Beyond compliance: Equity of access to care

Legal compliance remains critical for self-funded plans, but ghost networks also undermine an employer’s other fundamental objectives of ensuring productivity and the wellbeing of their work force. Employees who run into barriers to access to care experience delayed treatment, prolonged absenteeism, and increased emergency room utilization, all of which drive up the costs borne by the self-funded plan. Ghost networks also compound these problems in rural and low-income areas which already have a dearth of providers available to begin with.

Ghost network problems expose the fault lines where regulation, administration, and patient experiences intersect. Hecht shows that courts are willing to treat inaccurate directories as fiduciary misrepresentations under ERISA. Meanwhile the MHPAEA treats these same issues as parity violations, and the NSA requires more direct oversight of network directories by plans. Combined, it is clear that illusory access is non-compliance.

For self-funded plans, the path forward should be one that is proactive, rather than reactive.

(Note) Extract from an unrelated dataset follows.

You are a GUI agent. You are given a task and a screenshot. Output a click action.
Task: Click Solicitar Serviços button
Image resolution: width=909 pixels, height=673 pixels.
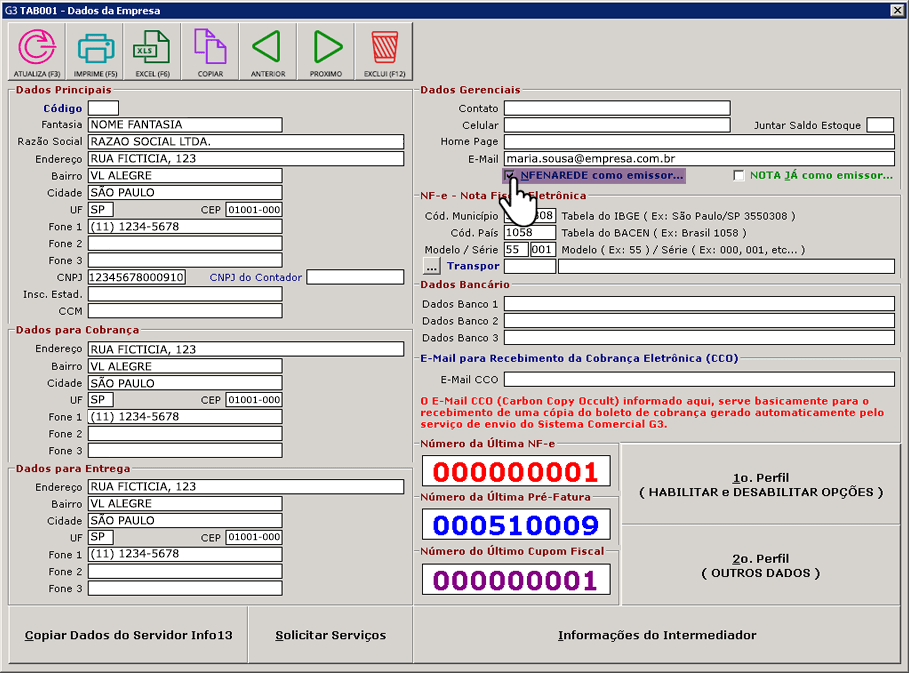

By enforcing NSA standards, conducting parity testing, and working with their vendors to ensure adequate oversight of the network directory, plan sponsors can convert this compliance risk into an advantage by providing real, equitable access to care for plan participants. After all, a network’s value rests in the appointments and care its providers can deliver.

Bryan M. Dunton is a lawyer and a health benefit plan consultant with The Phia Group.